Well, upon first research I’ve found that the idea that “Rome was entirely unmusical” is apparently pretty prevalent. However, not every classicist thinks that. The best article I found that had the pro-music opinion of Rome is called “What Music Meant to the Romans.” Perfect! That’s exactly what I wanted to know. So, according to the article, much of the non-military music in Rome actually happened to originate from the Christians. Aside from this, most Roman music existed for the theater or for military purposes. Unfortunately, though, many Roman historians neglected to mention the music of the people because they associated it with the debauchery of party-animals like Nero. After all, in pretty much every picture of Nero we see him with his lyre.
As for the commoners, music was generally reserved for weddings, funerals, dinners or other social gatherings. What kinds of instruments were played? Archeologist have dug up quite a lot from Germany in the areas occupied during the Roman pediod. A few include the aulos (a type of flute made of ivory), the buccina (a trumpet made from a horn), the cornu (a brass instrument used by the military), the lituus (a horn used in religious ceremonies), and the sambucca (a triangular harp).

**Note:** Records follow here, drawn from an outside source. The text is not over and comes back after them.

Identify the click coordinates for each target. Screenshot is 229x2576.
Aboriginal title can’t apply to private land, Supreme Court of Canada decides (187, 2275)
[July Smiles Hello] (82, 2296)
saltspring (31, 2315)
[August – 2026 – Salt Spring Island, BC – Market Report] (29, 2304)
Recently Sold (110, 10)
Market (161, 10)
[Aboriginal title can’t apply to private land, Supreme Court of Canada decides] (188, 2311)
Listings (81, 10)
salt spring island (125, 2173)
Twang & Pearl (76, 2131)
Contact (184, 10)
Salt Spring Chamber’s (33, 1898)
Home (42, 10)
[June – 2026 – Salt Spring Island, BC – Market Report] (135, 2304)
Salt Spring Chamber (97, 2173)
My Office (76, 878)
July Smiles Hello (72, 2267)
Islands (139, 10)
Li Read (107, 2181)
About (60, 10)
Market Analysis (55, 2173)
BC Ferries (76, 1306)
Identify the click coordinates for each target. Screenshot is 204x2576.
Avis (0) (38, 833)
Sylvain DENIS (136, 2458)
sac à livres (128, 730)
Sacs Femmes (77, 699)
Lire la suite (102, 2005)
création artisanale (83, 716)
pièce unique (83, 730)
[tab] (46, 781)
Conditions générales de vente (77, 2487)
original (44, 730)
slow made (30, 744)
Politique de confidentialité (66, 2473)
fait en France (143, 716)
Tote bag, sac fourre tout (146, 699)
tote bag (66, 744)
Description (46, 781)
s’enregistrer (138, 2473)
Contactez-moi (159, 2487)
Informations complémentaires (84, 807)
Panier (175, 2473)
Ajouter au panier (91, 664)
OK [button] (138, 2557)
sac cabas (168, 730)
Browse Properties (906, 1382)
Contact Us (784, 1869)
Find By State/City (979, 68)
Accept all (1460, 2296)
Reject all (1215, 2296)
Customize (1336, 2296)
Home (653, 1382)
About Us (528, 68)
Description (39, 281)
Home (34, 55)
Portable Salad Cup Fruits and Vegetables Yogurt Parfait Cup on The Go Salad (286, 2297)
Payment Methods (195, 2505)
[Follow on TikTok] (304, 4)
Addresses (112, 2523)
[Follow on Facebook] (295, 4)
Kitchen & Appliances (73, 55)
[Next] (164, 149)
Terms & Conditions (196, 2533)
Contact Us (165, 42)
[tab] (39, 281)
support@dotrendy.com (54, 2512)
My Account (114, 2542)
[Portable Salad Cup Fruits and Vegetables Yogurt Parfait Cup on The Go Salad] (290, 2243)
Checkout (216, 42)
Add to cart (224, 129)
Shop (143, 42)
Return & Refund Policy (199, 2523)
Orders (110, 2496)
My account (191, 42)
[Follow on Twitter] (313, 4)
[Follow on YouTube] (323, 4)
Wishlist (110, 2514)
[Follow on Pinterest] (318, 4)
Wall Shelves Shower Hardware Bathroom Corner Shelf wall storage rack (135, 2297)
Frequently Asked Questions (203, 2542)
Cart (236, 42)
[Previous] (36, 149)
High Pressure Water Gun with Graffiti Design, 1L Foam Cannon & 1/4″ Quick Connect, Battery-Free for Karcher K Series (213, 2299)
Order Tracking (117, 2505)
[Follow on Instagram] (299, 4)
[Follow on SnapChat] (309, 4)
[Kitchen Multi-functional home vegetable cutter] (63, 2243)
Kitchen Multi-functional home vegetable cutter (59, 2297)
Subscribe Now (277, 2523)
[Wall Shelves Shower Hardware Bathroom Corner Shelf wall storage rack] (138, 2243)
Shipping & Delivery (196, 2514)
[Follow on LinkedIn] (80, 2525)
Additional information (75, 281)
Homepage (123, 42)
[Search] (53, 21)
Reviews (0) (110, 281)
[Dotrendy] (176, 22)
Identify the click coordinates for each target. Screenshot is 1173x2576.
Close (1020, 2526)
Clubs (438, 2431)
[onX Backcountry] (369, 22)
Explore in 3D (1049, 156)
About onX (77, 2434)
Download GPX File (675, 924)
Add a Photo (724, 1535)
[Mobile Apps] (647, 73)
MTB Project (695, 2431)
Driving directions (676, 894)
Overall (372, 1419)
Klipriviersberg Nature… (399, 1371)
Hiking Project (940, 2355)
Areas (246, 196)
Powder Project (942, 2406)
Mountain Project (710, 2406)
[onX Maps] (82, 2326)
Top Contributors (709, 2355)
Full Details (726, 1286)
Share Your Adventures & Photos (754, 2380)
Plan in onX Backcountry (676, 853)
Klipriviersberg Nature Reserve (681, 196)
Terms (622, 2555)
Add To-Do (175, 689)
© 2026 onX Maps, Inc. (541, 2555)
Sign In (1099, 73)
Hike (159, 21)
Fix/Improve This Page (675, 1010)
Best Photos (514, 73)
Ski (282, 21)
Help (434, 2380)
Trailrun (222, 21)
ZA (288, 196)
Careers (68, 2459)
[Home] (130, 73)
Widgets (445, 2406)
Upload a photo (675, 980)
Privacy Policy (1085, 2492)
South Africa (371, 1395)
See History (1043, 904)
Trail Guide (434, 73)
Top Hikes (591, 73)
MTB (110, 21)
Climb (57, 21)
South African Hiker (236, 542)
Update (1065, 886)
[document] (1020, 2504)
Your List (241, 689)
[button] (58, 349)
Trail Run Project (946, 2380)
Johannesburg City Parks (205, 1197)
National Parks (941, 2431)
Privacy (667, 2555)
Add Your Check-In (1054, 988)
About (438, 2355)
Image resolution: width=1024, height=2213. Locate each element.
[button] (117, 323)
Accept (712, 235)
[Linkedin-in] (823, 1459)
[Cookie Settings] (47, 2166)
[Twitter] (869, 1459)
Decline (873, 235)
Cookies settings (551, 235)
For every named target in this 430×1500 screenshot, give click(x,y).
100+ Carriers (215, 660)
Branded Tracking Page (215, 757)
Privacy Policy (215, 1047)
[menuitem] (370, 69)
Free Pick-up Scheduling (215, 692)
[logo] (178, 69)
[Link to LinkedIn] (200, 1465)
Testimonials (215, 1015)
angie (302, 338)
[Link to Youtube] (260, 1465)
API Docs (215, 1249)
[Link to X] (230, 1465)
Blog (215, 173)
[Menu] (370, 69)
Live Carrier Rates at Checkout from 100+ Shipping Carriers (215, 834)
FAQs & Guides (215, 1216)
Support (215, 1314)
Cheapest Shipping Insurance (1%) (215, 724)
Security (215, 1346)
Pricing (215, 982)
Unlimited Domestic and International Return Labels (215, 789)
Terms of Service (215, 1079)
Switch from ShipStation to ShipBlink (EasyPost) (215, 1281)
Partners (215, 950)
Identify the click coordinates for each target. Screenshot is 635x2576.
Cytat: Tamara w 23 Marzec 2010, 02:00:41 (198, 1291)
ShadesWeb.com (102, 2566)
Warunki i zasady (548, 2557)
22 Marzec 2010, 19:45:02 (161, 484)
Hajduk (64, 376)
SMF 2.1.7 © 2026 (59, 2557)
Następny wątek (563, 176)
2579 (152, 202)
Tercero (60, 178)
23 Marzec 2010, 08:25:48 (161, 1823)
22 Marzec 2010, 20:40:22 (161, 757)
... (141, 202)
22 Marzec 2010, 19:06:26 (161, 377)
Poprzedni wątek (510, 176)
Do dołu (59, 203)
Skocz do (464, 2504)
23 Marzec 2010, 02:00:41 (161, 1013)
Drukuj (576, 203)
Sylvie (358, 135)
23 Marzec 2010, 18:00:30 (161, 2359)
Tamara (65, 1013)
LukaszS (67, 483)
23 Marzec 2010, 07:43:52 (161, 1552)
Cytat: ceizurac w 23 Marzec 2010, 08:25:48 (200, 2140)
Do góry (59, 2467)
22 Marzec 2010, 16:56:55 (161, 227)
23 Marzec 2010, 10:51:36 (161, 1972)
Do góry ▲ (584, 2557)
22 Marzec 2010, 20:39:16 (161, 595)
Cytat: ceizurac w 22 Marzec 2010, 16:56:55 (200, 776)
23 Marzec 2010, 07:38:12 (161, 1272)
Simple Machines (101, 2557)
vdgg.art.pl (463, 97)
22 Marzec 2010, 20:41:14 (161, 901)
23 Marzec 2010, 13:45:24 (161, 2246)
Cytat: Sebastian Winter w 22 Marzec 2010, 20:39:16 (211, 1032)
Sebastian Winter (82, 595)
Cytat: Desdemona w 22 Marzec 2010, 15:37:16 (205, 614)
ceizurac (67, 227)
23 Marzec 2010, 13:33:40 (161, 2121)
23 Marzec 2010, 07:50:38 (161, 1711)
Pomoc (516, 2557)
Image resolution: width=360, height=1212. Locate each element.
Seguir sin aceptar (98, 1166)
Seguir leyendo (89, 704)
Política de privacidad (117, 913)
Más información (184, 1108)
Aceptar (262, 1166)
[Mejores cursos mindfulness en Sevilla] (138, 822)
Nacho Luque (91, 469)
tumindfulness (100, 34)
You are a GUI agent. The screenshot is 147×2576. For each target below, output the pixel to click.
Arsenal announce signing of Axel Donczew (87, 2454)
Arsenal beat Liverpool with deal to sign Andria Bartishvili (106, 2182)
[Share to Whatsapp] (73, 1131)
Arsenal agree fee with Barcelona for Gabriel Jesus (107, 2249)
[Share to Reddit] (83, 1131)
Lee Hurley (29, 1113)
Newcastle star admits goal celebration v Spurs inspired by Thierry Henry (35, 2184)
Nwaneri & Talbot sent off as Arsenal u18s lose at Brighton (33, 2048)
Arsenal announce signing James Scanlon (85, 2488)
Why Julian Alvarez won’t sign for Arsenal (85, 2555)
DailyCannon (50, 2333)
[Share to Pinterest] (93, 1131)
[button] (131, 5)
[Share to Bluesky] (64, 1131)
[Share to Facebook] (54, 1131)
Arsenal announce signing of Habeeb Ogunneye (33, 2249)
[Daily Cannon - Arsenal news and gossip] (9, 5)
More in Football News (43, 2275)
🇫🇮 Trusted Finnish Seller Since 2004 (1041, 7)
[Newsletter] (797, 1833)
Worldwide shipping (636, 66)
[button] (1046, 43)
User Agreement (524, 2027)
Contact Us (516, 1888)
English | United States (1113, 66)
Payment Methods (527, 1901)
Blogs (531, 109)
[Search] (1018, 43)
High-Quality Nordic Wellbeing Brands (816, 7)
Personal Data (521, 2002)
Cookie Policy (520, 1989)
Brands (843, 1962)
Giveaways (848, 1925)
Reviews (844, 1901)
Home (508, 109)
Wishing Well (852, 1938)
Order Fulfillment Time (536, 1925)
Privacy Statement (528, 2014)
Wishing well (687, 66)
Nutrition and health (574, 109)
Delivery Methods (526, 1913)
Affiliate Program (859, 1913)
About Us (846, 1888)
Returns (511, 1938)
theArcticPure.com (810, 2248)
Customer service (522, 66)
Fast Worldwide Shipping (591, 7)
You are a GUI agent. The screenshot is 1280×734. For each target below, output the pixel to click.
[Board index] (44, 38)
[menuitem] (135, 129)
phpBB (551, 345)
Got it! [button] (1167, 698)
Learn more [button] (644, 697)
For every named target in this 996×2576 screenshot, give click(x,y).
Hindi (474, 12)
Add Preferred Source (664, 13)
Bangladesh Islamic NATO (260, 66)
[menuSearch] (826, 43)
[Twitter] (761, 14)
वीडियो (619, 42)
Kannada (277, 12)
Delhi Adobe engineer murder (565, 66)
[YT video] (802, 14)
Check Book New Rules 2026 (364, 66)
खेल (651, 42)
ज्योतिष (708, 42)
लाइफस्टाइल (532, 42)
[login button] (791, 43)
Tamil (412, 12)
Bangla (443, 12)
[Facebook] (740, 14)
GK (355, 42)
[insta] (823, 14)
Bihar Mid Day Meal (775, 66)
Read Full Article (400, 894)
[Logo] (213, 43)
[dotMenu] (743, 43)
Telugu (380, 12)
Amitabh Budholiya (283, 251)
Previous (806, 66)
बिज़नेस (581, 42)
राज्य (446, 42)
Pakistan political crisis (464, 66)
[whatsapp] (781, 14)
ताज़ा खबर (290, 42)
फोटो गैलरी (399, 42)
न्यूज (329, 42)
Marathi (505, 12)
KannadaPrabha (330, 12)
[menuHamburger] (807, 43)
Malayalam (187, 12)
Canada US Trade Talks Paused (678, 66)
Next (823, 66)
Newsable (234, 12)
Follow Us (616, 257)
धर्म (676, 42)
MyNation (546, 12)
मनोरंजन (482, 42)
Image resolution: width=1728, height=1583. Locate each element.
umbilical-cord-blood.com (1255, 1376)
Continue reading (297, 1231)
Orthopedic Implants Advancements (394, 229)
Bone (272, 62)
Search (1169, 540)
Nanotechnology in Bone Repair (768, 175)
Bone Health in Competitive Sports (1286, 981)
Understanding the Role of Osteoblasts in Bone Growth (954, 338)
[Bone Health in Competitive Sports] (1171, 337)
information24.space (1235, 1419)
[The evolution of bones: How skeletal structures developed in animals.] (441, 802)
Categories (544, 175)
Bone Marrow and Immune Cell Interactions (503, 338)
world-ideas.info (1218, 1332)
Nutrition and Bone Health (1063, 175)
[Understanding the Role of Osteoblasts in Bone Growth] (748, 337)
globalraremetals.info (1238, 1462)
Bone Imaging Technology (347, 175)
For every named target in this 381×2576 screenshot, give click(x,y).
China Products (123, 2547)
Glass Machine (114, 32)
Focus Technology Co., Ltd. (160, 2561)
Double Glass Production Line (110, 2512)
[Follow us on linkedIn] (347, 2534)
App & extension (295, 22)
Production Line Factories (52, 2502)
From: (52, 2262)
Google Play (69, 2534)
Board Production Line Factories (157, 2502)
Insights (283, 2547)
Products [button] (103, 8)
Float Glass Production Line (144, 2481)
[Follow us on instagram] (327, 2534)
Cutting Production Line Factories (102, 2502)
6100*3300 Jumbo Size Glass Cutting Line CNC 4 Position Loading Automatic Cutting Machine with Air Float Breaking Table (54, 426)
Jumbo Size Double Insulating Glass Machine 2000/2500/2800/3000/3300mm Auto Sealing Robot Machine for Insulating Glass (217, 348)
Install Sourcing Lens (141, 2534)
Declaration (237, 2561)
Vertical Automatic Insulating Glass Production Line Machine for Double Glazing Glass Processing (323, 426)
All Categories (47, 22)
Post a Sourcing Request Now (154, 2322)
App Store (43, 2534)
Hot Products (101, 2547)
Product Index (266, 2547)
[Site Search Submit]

(Theatrical troupe with an aulos player. It appears as though he is playing the aulos through his nose. Hm.)
From what I’ve read, it seems that Roman music outside of the theater and military was largely viewed simply as entertainment. The consideration of music as high art wouldn’t evolve as a mainstream concept until later. It’s sad to think that such an advanced society had that kind of concept of music in general. According to the first article, there were a few Roman philosophers who delved into the realms of music theory, but overall it wasn’t an extremely popular field. However, I think I could do a bit more research on this topic before I jump to any conclusions.